Critique - Spectacle musical - Toulouse
Pas un jour sans une ligne
Parler et chanter pour passer le temps
Par Julie DERAMOND
Deux clubs, une ménagère, son panier à la main et son ami qui la rejoint. Deux poètes musiciens. Une télé, un whisky, une bassine ou une clope aux lèvres…

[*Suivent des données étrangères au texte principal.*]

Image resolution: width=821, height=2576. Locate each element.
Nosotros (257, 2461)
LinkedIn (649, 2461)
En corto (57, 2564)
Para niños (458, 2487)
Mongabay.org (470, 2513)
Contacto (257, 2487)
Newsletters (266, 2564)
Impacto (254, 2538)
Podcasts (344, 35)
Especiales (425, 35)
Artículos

Le décor est planté, les ingrédients sont assemblés pour une dernière "répèt" avant de passer à table. Des sons et des mots turgescents dans l’univers poétique de Philippe Léotard, souffle du spectacle. Humour sombre, jeux de maux, sentiments revisités au gré des mots : abîme de prose égrenée, souvent, par un Jean-Pierre Beauredon à la voix rocailleuse et brute, tantôt chantée, tantôt parlée… Une Contrebasse, un accordéon parfois démonté, une batterie, un xylophone ou un harmonica donnent la réplique, créant ou confondant ambiance jazzy, classique, fanfare ou musette.
Des notes et des maux...
La musique, création de Claude Delrieu est au service du texte, tantôt turbulente et festive, tantôt concrète et pensive. Les notes enveloppent de leur cocon pénétrant Jean-Pierre Beauredon en son habit de Léotard. Les mots sont riches de couleurs, pleins de sueur, d’érotisme et de pessimisme mêlés. La mort, l’amour, l’usure se disent en une verve tendre et impatiente.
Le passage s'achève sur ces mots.